OBERDORFER, District Judge.

I.

Plaintiffs are the Trustees of the United Mine Workers of America 1950 and 1974 Pension Plans. They bring this action under the Employee Retirement Income Security Act of 1974 (ERISA), 29 U.S.C. §§ 1001-1381, as amended by the Multiemployer Pension Plan Amendments Act of 1980 (MPPAA), 29 U.S.C. §§ 1381-1461 (1982), against B.M.C. Coal Company, and its president, Mitchie Coleman, to collect withdrawal liability payments. According to the plaintiffs, defendants incurred withdrawal liability under ERISA in 1981 when B.M.C. failed to sign the 1981 Bituminous Coal Wage Agreement. The Plan notified B.M.C. of its withdrawal liability in March of 1982. In June of 1982, defendants requested informal review of the withdrawal liability determination pursuant to Section 4219(b)(2)(A) of ERISA, 29 U.S.C. § 1399(b)(2)(A). The Trustees of the Plan responded that they would not change the withdrawal liability, but would alter the schedule of payments.

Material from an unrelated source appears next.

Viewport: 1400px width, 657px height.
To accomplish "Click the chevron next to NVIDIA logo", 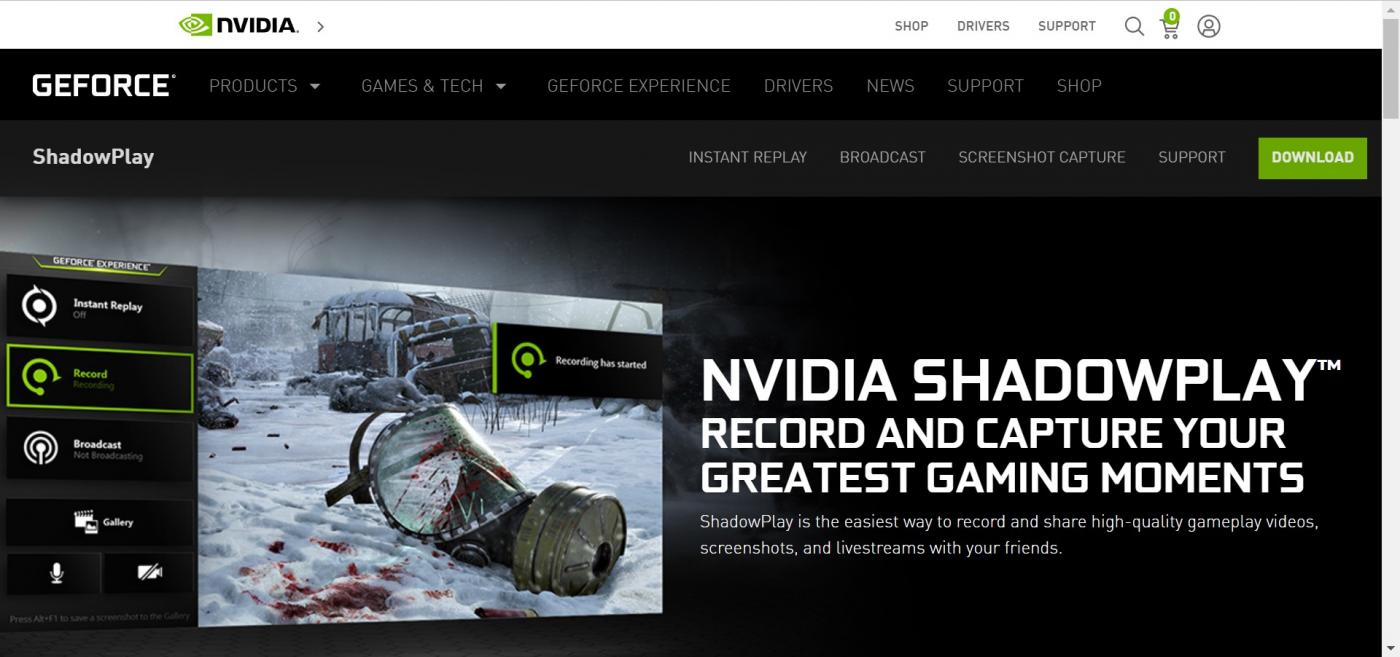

Defendants did not initiate arbitration within the time specified in Section 4221(a) of ERISA, 29 U.S.C. § 1401(a). Points and Authorities of Defendants B.M.C. Coal Company, Inc. and Mitchie Coleman In Sup *75 port of Motion for Summary Judgment (Defendants’ Mem.) at 8 n. 5 (filed Dec. 31, 1985). In August, 1983, the Trustees demanded all past due withdrawal liability payments and indicated that if payment was not made by the date specified, defendants’ entire withdrawal liability would be due without further demand. Defendants have not made any withdrawal liability payment. The Trustees thus filed a complaint in this Court for the payments alleged to be due. The action is now before the Court on the parties’ cross-motions for summary judgment, both filed Dec. 31, 1985.

II.

The Multiemployer Pension Plan Amendments Act of 1980 (MPPAA), Pub. L. 96-364, 94 Stat. 1208 (1980), added subtitle E to Title IV of ERISA. The MPPAA establishes withdrawal liability for employers that cease participation in a multiemployer pension plan, as well as means for computing that liability. Complete withdrawal from a multiemployer pension plan occurs when an employer either permanently ceases to have an obligation to contribute under the plan or permanently ceases all operations covered under the plan. 29 U.S.C. § 1383. At the time that an employer withdraws from a plan, the plan is required by the MPPAA to determine the amount of the employer’s withdrawal liability, and notify the employer of the amount. 29 U.S.C. § 1382.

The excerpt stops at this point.